Task statement
In your answer, print each of the records below exactly.

Entries shown
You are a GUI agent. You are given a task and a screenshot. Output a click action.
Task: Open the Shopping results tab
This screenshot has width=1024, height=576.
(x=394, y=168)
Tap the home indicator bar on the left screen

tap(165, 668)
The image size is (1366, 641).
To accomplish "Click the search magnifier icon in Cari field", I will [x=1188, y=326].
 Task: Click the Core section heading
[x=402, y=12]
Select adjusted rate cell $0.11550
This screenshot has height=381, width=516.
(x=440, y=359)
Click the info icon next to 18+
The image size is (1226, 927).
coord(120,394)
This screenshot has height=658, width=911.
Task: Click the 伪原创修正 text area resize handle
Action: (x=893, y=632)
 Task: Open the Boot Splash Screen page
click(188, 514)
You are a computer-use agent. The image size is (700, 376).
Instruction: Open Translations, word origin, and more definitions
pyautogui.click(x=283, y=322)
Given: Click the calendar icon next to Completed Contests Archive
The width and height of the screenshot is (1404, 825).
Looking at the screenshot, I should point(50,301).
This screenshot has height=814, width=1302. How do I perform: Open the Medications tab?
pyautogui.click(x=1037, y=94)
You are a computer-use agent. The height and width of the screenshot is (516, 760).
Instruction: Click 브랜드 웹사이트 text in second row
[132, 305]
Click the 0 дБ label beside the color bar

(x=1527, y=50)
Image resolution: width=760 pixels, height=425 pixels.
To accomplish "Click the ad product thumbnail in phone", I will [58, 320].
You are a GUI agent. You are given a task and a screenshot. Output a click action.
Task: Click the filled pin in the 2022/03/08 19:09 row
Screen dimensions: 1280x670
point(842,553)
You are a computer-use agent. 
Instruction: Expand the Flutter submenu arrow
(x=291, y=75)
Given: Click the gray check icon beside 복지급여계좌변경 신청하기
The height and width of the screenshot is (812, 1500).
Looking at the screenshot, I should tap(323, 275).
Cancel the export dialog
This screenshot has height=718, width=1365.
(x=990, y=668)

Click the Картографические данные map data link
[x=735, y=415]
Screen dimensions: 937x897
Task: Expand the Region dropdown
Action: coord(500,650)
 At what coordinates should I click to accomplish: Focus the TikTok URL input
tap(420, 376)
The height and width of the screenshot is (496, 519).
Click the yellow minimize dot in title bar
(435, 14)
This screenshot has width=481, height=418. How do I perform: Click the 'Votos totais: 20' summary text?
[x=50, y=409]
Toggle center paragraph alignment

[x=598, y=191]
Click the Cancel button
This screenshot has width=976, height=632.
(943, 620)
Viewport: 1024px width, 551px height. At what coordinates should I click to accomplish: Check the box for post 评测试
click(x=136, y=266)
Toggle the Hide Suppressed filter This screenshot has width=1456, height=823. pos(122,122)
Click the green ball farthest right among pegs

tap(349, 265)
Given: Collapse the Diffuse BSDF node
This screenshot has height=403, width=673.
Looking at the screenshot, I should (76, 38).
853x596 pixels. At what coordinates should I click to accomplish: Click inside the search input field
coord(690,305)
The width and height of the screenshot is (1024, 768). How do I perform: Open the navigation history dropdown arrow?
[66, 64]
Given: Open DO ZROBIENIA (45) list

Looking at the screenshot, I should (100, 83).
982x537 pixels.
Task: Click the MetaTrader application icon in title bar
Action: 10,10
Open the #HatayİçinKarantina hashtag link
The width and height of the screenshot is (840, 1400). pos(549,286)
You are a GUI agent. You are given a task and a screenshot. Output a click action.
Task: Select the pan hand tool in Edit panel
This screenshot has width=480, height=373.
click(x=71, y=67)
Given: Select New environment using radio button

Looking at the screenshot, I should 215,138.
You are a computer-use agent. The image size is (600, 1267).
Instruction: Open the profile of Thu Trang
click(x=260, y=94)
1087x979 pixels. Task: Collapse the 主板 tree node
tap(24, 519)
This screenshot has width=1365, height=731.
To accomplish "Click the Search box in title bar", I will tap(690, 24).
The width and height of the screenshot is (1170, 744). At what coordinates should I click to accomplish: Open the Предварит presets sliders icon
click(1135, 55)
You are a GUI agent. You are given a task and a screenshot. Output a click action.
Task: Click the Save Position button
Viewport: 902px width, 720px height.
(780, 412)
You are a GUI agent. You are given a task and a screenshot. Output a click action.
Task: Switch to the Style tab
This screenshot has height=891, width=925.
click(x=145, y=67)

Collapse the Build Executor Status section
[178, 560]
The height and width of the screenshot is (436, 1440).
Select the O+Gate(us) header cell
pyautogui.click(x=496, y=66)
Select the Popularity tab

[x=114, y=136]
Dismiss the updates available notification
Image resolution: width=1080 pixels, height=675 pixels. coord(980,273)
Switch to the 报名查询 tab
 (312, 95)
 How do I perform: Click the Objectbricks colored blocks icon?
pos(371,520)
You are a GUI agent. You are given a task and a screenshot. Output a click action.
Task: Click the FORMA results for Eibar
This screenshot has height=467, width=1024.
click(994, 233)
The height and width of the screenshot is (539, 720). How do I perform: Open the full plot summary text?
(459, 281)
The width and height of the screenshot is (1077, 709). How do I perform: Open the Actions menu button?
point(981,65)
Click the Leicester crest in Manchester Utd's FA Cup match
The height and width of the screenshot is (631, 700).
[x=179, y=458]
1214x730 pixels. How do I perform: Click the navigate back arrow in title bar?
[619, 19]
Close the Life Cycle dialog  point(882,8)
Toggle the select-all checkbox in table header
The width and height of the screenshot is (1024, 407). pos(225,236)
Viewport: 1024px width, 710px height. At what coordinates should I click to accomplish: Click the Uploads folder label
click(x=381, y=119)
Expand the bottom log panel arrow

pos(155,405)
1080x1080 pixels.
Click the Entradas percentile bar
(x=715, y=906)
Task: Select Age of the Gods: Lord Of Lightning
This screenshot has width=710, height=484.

Response to the exercise
You are a GUI agent. You are given a task and a screenshot. Output a click action.
Task: Open the Shopping results tab
This screenshot has width=1024, height=576.
(x=394, y=168)
Tap the home indicator bar on the left screen

tap(165, 668)
The image size is (1366, 641).
To accomplish "Click the search magnifier icon in Cari field", I will [x=1188, y=326].
 Task: Click the Core section heading
[x=402, y=12]
Select adjusted rate cell $0.11550
This screenshot has height=381, width=516.
(x=440, y=359)
Click the info icon next to 18+
The image size is (1226, 927).
coord(120,394)
This screenshot has height=658, width=911.
Task: Click the 伪原创修正 text area resize handle
Action: (x=893, y=632)
 Task: Open the Boot Splash Screen page
click(188, 514)
You are a computer-use agent. The image size is (700, 376).
Instruction: Open Translations, word origin, and more definitions
pyautogui.click(x=283, y=322)
Given: Click the calendar icon next to Completed Contests Archive
The width and height of the screenshot is (1404, 825).
Looking at the screenshot, I should point(50,301).
This screenshot has height=814, width=1302. How do I perform: Open the Medications tab?
pyautogui.click(x=1037, y=94)
You are a computer-use agent. The height and width of the screenshot is (516, 760).
Instruction: Click 브랜드 웹사이트 text in second row
[132, 305]
Click the 0 дБ label beside the color bar

(x=1527, y=50)
Image resolution: width=760 pixels, height=425 pixels.
To accomplish "Click the ad product thumbnail in phone", I will [58, 320].
You are a GUI agent. You are given a task and a screenshot. Output a click action.
Task: Click the filled pin in the 2022/03/08 19:09 row
Screen dimensions: 1280x670
point(842,553)
You are a computer-use agent. 
Instruction: Expand the Flutter submenu arrow
(x=291, y=75)
Given: Click the gray check icon beside 복지급여계좌변경 신청하기
The height and width of the screenshot is (812, 1500).
Looking at the screenshot, I should tap(323, 275).
Cancel the export dialog
This screenshot has height=718, width=1365.
(x=990, y=668)

Click the Картографические данные map data link
[x=735, y=415]
Screen dimensions: 937x897
Task: Expand the Region dropdown
Action: coord(500,650)
 At what coordinates should I click to accomplish: Focus the TikTok URL input
tap(420, 376)
The height and width of the screenshot is (496, 519).
Click the yellow minimize dot in title bar
(435, 14)
This screenshot has width=481, height=418. How do I perform: Click the 'Votos totais: 20' summary text?
[x=50, y=409]
Toggle center paragraph alignment

[x=598, y=191]
Click the Cancel button
This screenshot has width=976, height=632.
(943, 620)
Viewport: 1024px width, 551px height. At what coordinates should I click to accomplish: Check the box for post 评测试
click(x=136, y=266)
Toggle the Hide Suppressed filter This screenshot has width=1456, height=823. pos(122,122)
Click the green ball farthest right among pegs

tap(349, 265)
Given: Collapse the Diffuse BSDF node
This screenshot has height=403, width=673.
Looking at the screenshot, I should (76, 38).
853x596 pixels. At what coordinates should I click to accomplish: Click inside the search input field
coord(690,305)
The width and height of the screenshot is (1024, 768). How do I perform: Open the navigation history dropdown arrow?
[66, 64]
Given: Open DO ZROBIENIA (45) list

Looking at the screenshot, I should (100, 83).
982x537 pixels.
Task: Click the MetaTrader application icon in title bar
Action: 10,10
Open the #HatayİçinKarantina hashtag link
The width and height of the screenshot is (840, 1400). pos(549,286)
You are a GUI agent. You are given a task and a screenshot. Output a click action.
Task: Select the pan hand tool in Edit panel
This screenshot has width=480, height=373.
click(x=71, y=67)
Given: Select New environment using radio button

Looking at the screenshot, I should 215,138.
You are a computer-use agent. The image size is (600, 1267).
Instruction: Open the profile of Thu Trang
click(x=260, y=94)
1087x979 pixels. Task: Collapse the 主板 tree node
tap(24, 519)
This screenshot has width=1365, height=731.
To accomplish "Click the Search box in title bar", I will tap(690, 24).
The width and height of the screenshot is (1170, 744). At what coordinates should I click to accomplish: Open the Предварит presets sliders icon
click(1135, 55)
You are a GUI agent. You are given a task and a screenshot. Output a click action.
Task: Click the Save Position button
Viewport: 902px width, 720px height.
(780, 412)
You are a GUI agent. You are given a task and a screenshot. Output a click action.
Task: Switch to the Style tab
This screenshot has height=891, width=925.
click(x=145, y=67)

Collapse the Build Executor Status section
[178, 560]
The height and width of the screenshot is (436, 1440).
Select the O+Gate(us) header cell
pyautogui.click(x=496, y=66)
Select the Popularity tab

[x=114, y=136]
Dismiss the updates available notification
Image resolution: width=1080 pixels, height=675 pixels. coord(980,273)
Switch to the 报名查询 tab
 (312, 95)
 How do I perform: Click the Objectbricks colored blocks icon?
pos(371,520)
You are a GUI agent. You are given a task and a screenshot. Output a click action.
Task: Click the FORMA results for Eibar
This screenshot has height=467, width=1024.
click(994, 233)
The height and width of the screenshot is (539, 720). How do I perform: Open the full plot summary text?
(459, 281)
The width and height of the screenshot is (1077, 709). How do I perform: Open the Actions menu button?
point(981,65)
Click the Leicester crest in Manchester Utd's FA Cup match
The height and width of the screenshot is (631, 700).
[x=179, y=458]
1214x730 pixels. How do I perform: Click the navigate back arrow in title bar?
[619, 19]
Close the Life Cycle dialog  point(882,8)
Toggle the select-all checkbox in table header
The width and height of the screenshot is (1024, 407). pos(225,236)
Viewport: 1024px width, 710px height. At what coordinates should I click to accomplish: Click the Uploads folder label
click(x=381, y=119)
Expand the bottom log panel arrow

pos(155,405)
1080x1080 pixels.
Click the Entradas percentile bar
(x=715, y=906)
Task: Select Age of the Gods: Lord Of Lightning
This screenshot has width=710, height=484.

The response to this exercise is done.